読後感「生の短さについて」他二篇 セネカ著 大西英文訳 

2022年06月23日 外部ブログ記事
テーマ:テーマ無し

 読みたくなる書物が見つからず、書店をうろついてる時、何気なく手にして購入してしまった。だいぶ前のことだ、少なくとも一ヶ月以上は経つだろう。2千年以上前に書かれた短い文章がたった三篇、難しい言葉遣いがあるわけではないが、読んでいると眠くなってしまう。むしろ読み終わってからのあとがき、訳者の解説のほうが興味深い。著者セネカは紀元前4年か5年の生まれで、父はスペインの名門騎士で、修辞学(どんな学問は知らない)に優れていた。セネカは生まれつきからだが弱く、常に病気にも苦しんでいたらしい。ともあれ、成人前に叔母に連れられローマで成長することになるが、弁論に優れ、ローマ政府内で次第に高位に取り上げられ、遂には皇帝側近にまで引き立てられるようになる。しかし高位に登ることによって彼の人生は益々悲劇的になっていく。即ち皇帝がその才能を妬んで殺されそうになったり、辛うじて死を免れても長期間の島流しにあったり、息子も死んだり、碌なことにはならなかった。挙句の果てが、嘗て家庭教師をしていた皇帝ネロの命令で自殺を強いられてしまう。本編と関係ないが、この自殺はまず血管を開き、毒人参を煽ぎ、最後に熱湯に入れられる、と念がいってる。ローマ時代のことは塩野七生さんに任せればいいのだろうが、人殺しが日常茶飯事で凄まじい時代だったようだ。

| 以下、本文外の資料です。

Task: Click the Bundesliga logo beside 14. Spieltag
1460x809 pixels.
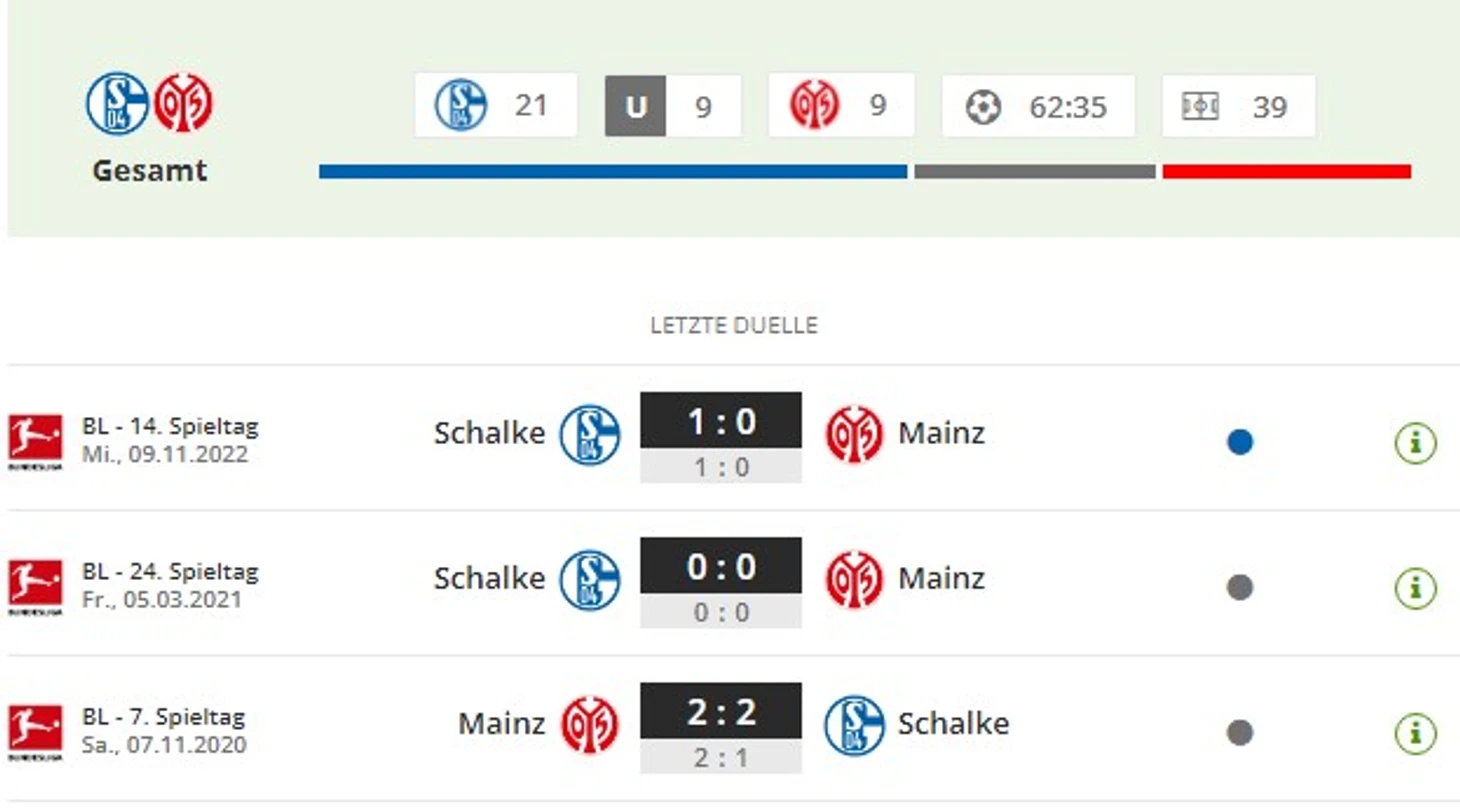Action: (x=35, y=441)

本編の読後感を簡単に記す。著者が言うところは「今を大切にして、後先のことを余り考えるな」「そうして自然の営みを大切にして、欲をかかず常に道徳的に生きるべき」と説いてるが、いつの世であれ、誰も反論できないだろう。訳者に言わせれば「論語の教えも同じ」とのこと。つくづく思うのは古代の歴史、歴史の浅いアメリカを馬鹿にする気持ちがあるが、日本だって2千年前には文字が無かったから、何も残っていない。セネカの哲学にはお手本があり、それはギリシャ時代から引き継がれているのだ。それを現在まで繋いできた人たちの志を無にしてはいけないと思う。現代の大学生の中でラテン語を選考している学生が日本に何人いるのか知りたくなった。